Since 1995 Essinge IK (under the names Essinge IK FK, Essinge International FC and Essinge IK Fotboll) have competed in the following divisions:

| Season | Level | Division | Section | Position | Movements |
|---|---|---|---|---|---|
| 1995 | Tier 6 | Division 5 |  |  | Essinge IK FK – Promoted |
| 1996 | Tier 5 | Division 4 | Stockholm Mellersta | 8th | Essinge IK FK |
| 1997 | Tier 5 | Division 4 | Stockholm Mellersta | 9th | Essinge IK FK |
| 1998 | Tier 5 | Division 4 | Stockholm Mellersta | 9th | Essinge IK FK |
| 1999 | Tier 5 | Division 4 | Stockholm Mellersta | 1st | Essinge IK FK – Promoted |
| 2000 | Tier 4 | Division 3 | Östra Svealand | 1st | Essinge IK FK – Promoted |
| 2001 | Tier 3 | Division 2 | Östra Svealand | 4th | Essinge IK FK |
| 2002 | Tier 3 | Division 2 | Östra Svealand | 6th | Essinge International FC |
| 2003 | Tier 9 | Division 8 | Stockholm H | 5th | Essinge IK Fotboll |
| 2004 | Tier 9 | Division 8 | Stockholm D | 6th | Essinge IK Fotboll |
| 2005 | Tier 9 | Division 8 | Stockholm D | 4th | Essinge IK Fotboll |
| 2006* | Tier 9 | Division 7 | Stockholm D | 9th | Essinge IK Fotboll |
| 2007 | Tier 9 | Division 7 | Stockholm D | 7th | Essinge IK Fotboll |
| 2008 | Tier 9 | Division 7 | Stockholm D | 2nd | Essinge IK Fotboll – Promoted |
| 2009 | Tier 8 | Division 6 | Stockholm C | 4th | Essinge IK Fotboll |
| 2010 | Tier 8 | Division 6 | Stockholm C | 6th | Essinge IK Fotboll |
| 2011 | Tier 8 | Division 6 | Stockholm C | 7th | Essinge IK Fotboll |
| 2012 | Tier 8 | Division 6 | Stockholm C | 8th | Essinge IK Fotboll |
| 2013 | Tier 8 | Division 6 | Stockholm C | 7th | Essinge IK Fotboll |
| 2014 | Tier 8 | Division 6 | Stockholm C | 3rd | Essinge IK Fotboll |
| 2015 | Tier 8 | Division 6 | Stockholm C | 4th | Essinge IK Fotboll |
| 2016 | Tier 8 | Division 6 | Herrar 6 F | 4th | Essinge IK Fotboll |
| 2017 | Tier 8 | Division 6 | Herrar 6 F | 2nd | Essinge IK Fotboll – Promoted |
| 2018 | Tier 7 | Division 5 | Herrar 5 Södra | 7th | Essinge IK Fotboll |

- League restructuring in 2006 resulted in a new division being created at Tier 3 and subsequent divisions dropping a level.
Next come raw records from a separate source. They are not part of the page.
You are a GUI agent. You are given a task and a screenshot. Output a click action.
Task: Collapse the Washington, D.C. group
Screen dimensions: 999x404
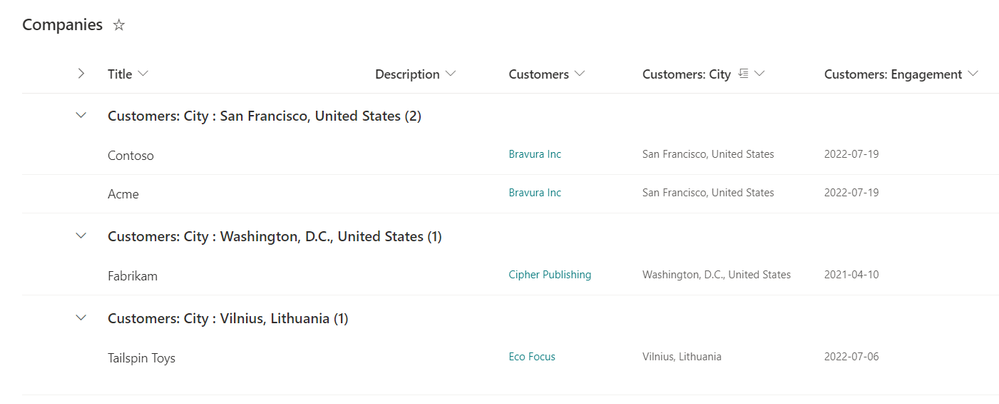pos(81,236)
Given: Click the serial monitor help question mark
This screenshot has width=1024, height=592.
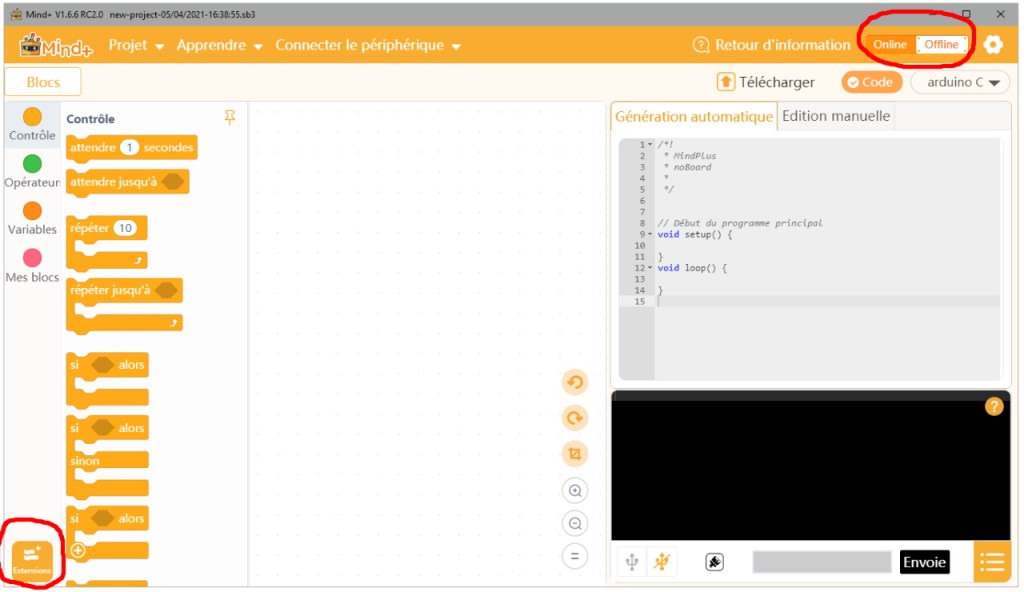Looking at the screenshot, I should [x=993, y=406].
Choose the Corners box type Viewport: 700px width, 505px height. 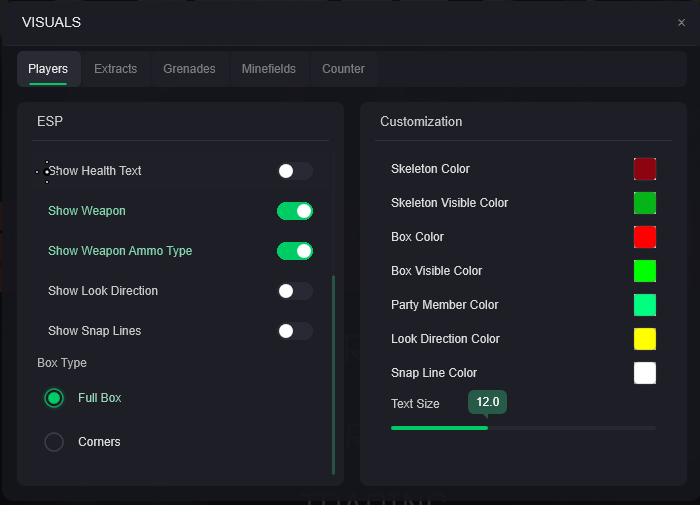pos(54,442)
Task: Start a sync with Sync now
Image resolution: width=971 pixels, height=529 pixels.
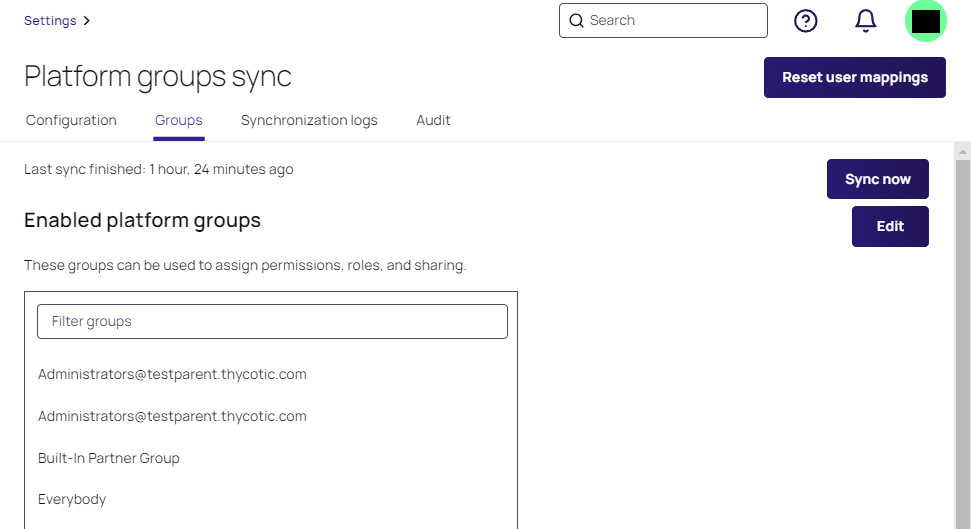Action: (x=877, y=179)
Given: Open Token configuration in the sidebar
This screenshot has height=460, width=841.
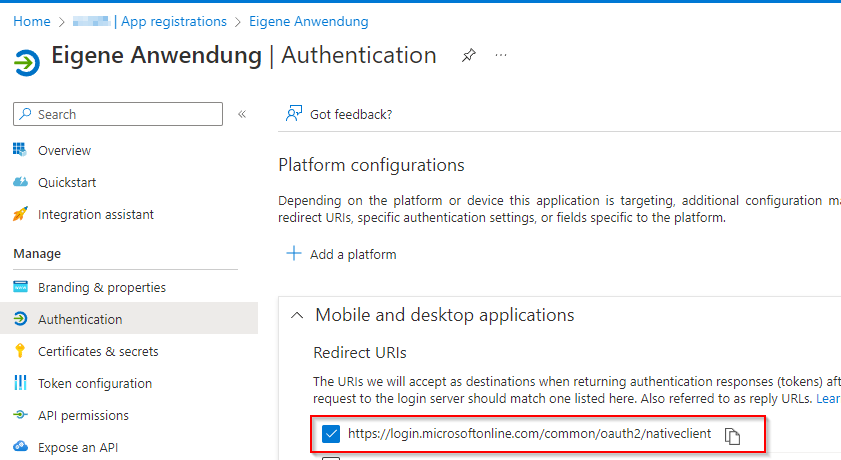Looking at the screenshot, I should point(94,383).
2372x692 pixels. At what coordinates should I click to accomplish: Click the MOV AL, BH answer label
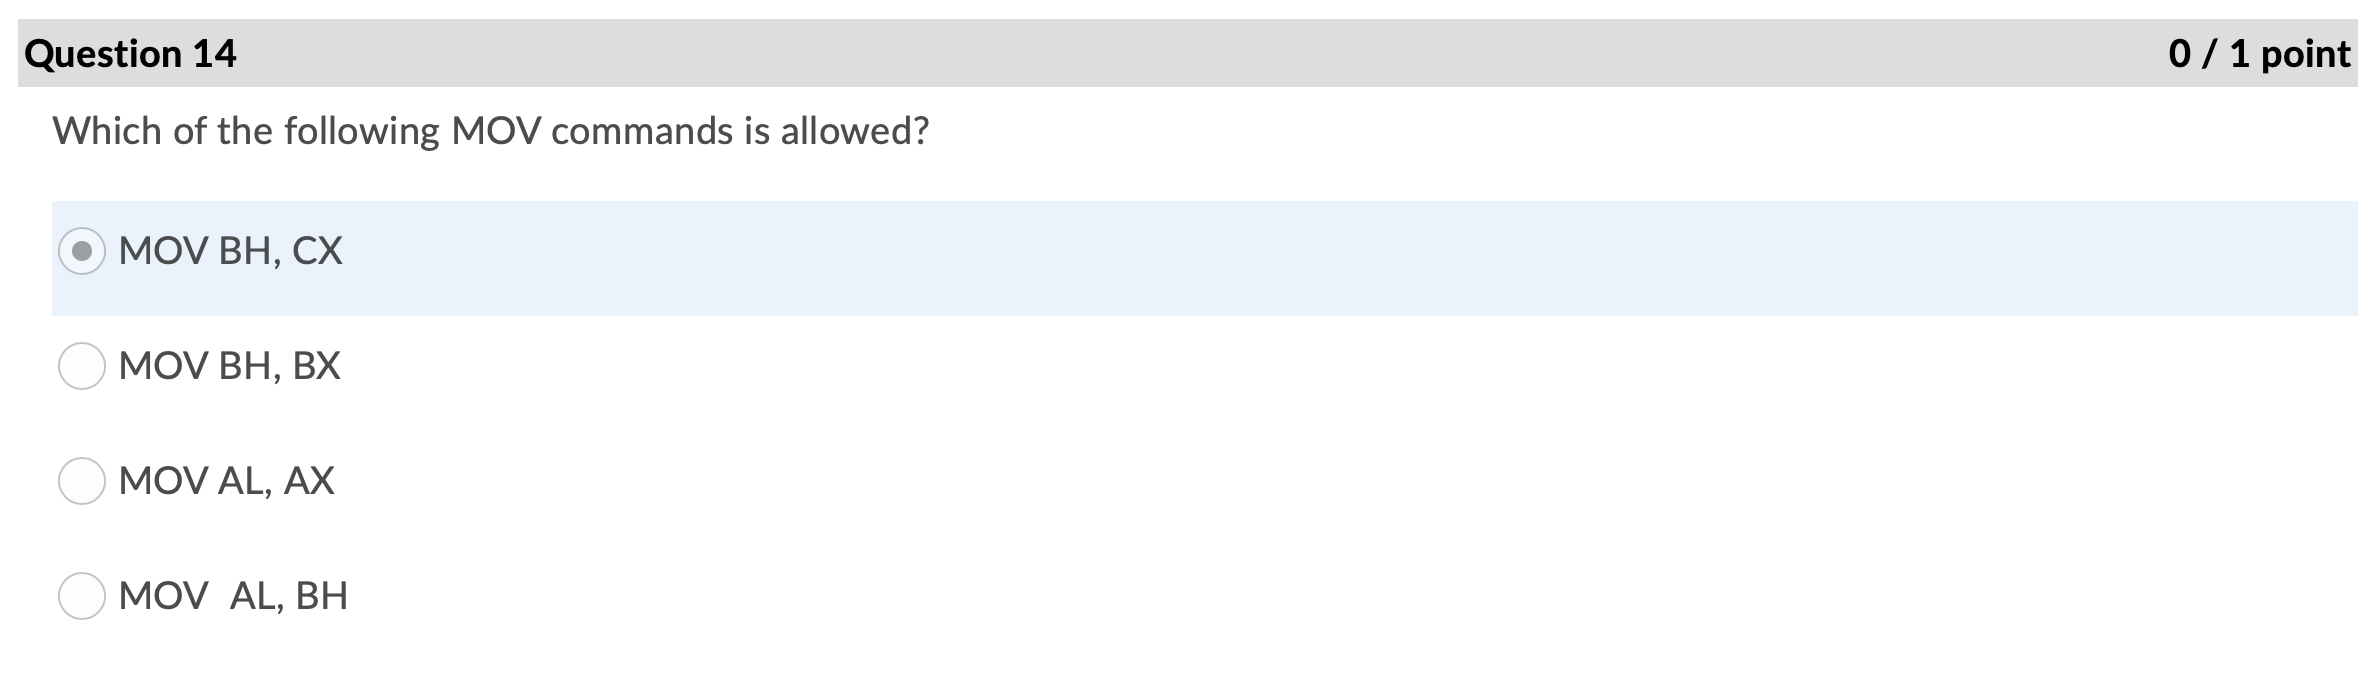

During the period 2003 to 2007 Essinge IK (under the name Vasalund/Essinge IF) merged with Vasalunds IF and competed in the following divisions:

| Season | Level | Division | Section | Position | Movements |
|---|---|---|---|---|---|
| 2003 | Tier 3 | Division 2 | Östra Svealand | 7th | Vasalund/Essinge IF |
| 2004 | Tier 3 | Division 2 | Östra Svealand | 2nd | Vasalund/Essinge IF |
| 2005 | Tier 3 | Division 2 | Östra Svealand | 2nd | Vasalund/Essinge IF – Promoted |
| 2006* | Tier 3 | Division 1 | Norra | 4th | Vasalund/Essinge IF |
| 2007 | Tier 3 | Division 1 | Norra | 3rd | Vasalund/Essinge IF |

- League restructuring in 2006 resulted in a new division being created at Tier 3 and subsequent divisions dropping a level.